Chief among the concerns was how to approach the trend of manufacturing in China. Most of the members agreed that simply hoping the trend would disappear was not realistic. And, with labor costs at nearly one-twelfth of that in the United States, the economic savings were too good for some manufacturers to pass up. Rick Korte, president of Heidenhain Corp. (Schaumburg, IL) said that many of his customers, who build machine tools, were moving manufacturing to China and he had to be there to supply them.
“I wish these parts came from the U.S. But if I can't find it here or it's too expensive, I have to go to offshore sources,“ says Jerry Timmerman of Hatchet Electric Strikes (Phoenix).
Alex Markov of Intel (Phoenix) agreed. “We want to commit to buying U.S. products if we can get the material and price.“
Despite the movement of manufacturing offshore, most of those in attendance believed that higher technology manufacturing, especially that related to medical, automotive and defense, would remain in the United States.
As to prove that point, most of those who reported bright spots in the economy related it directly to up ticks in medical, military and automotive manufacturing.
Markov and Timmerman were at the meeting to explain how their companies used measurement technology and talk about the role of quality at each of their plants.
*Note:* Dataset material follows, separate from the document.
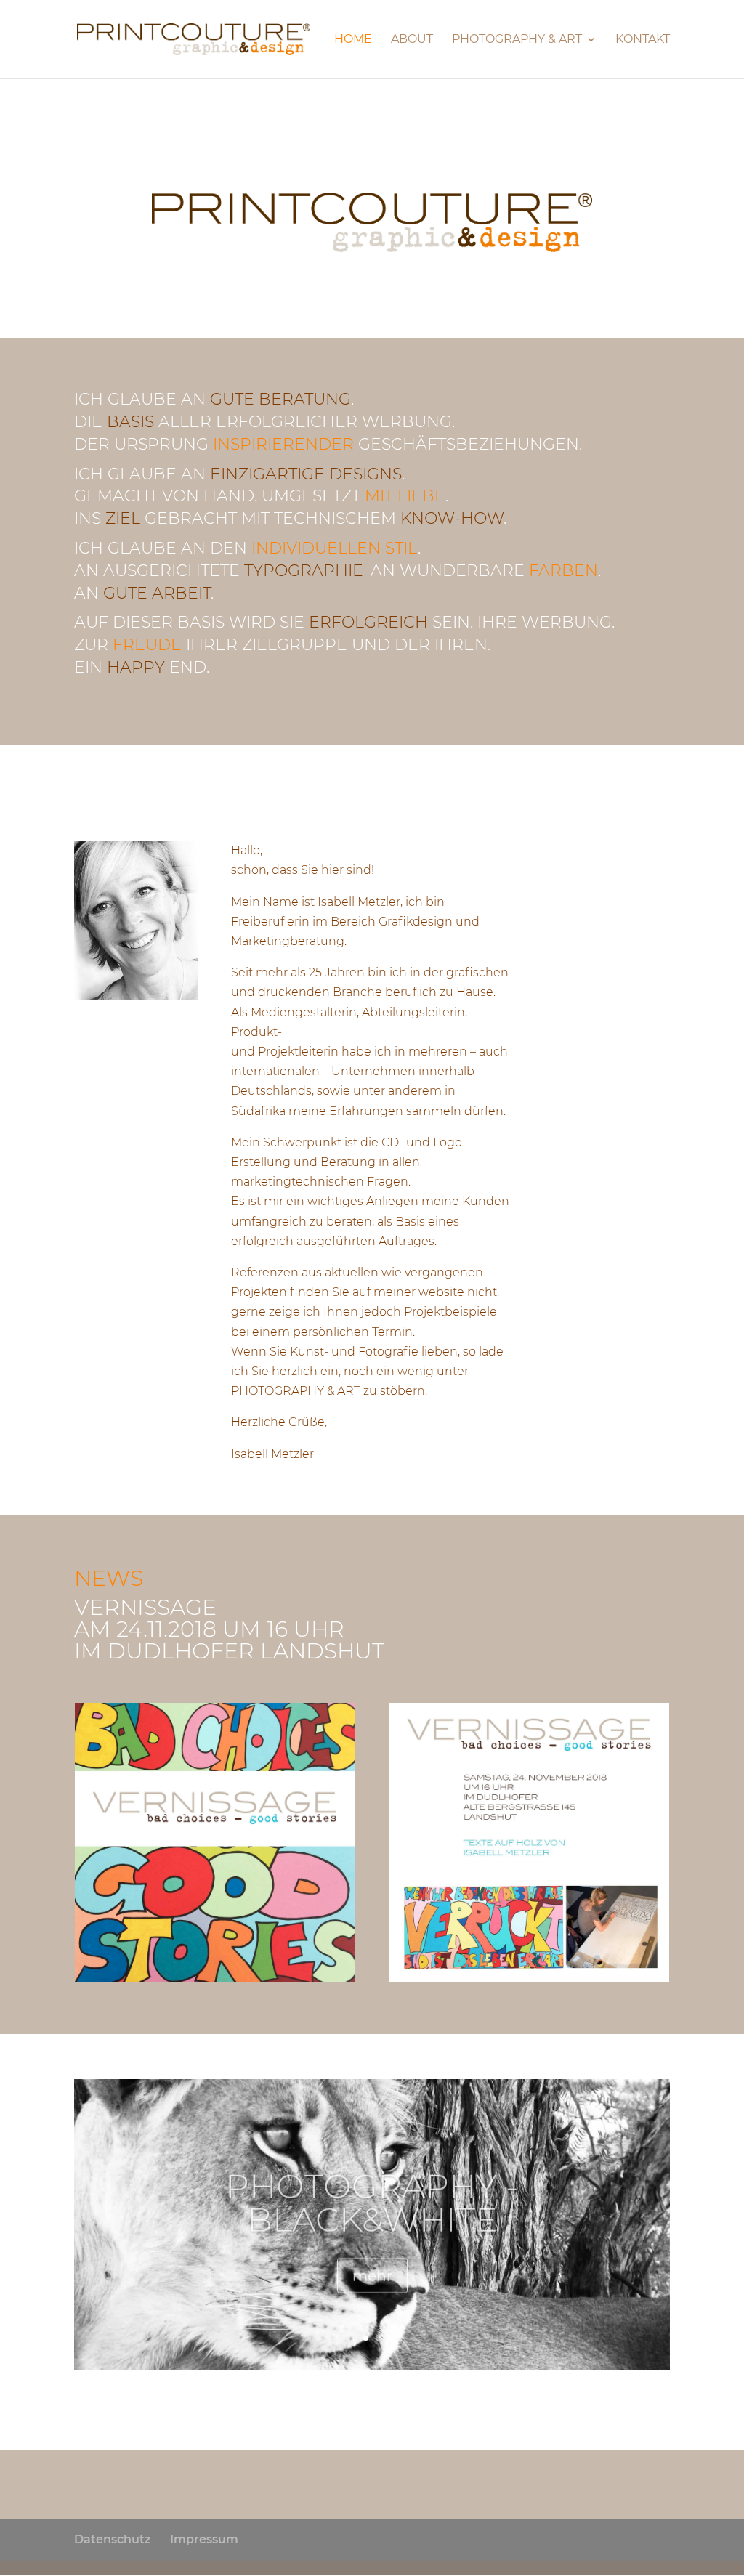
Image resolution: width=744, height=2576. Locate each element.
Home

With chips getting smaller, Markov said the threshold of what is acceptable is tightening. “What used to be thought of as a benign defect is no longer benign,“ says Markov.
Timmerman agreed. The parts are getting smaller and harder to measure, he said. He pointed to the challenge of measuring flatness on small parts as a challenge his company continues to face.
“We have to be able to measure these parts without spending hundreds of thousands of dollars. We don't have it,“ says Timmerman.
Price was not the only concern of these manufacturers. Another critical issue was how tools from different companies could be made more similar to each other. “I want to train an operator once on using a particular tool,“ says Markov, “not once on every supplier's variation of the same tool. There needs to be matching among tools.“
Markov and Timmerman agreed that those who address a manufacturer's particular problem have a better chance of becoming a supplier. “I want someone who talks about my problems, not someone who says, 'Here are my products',“ says Timmerman.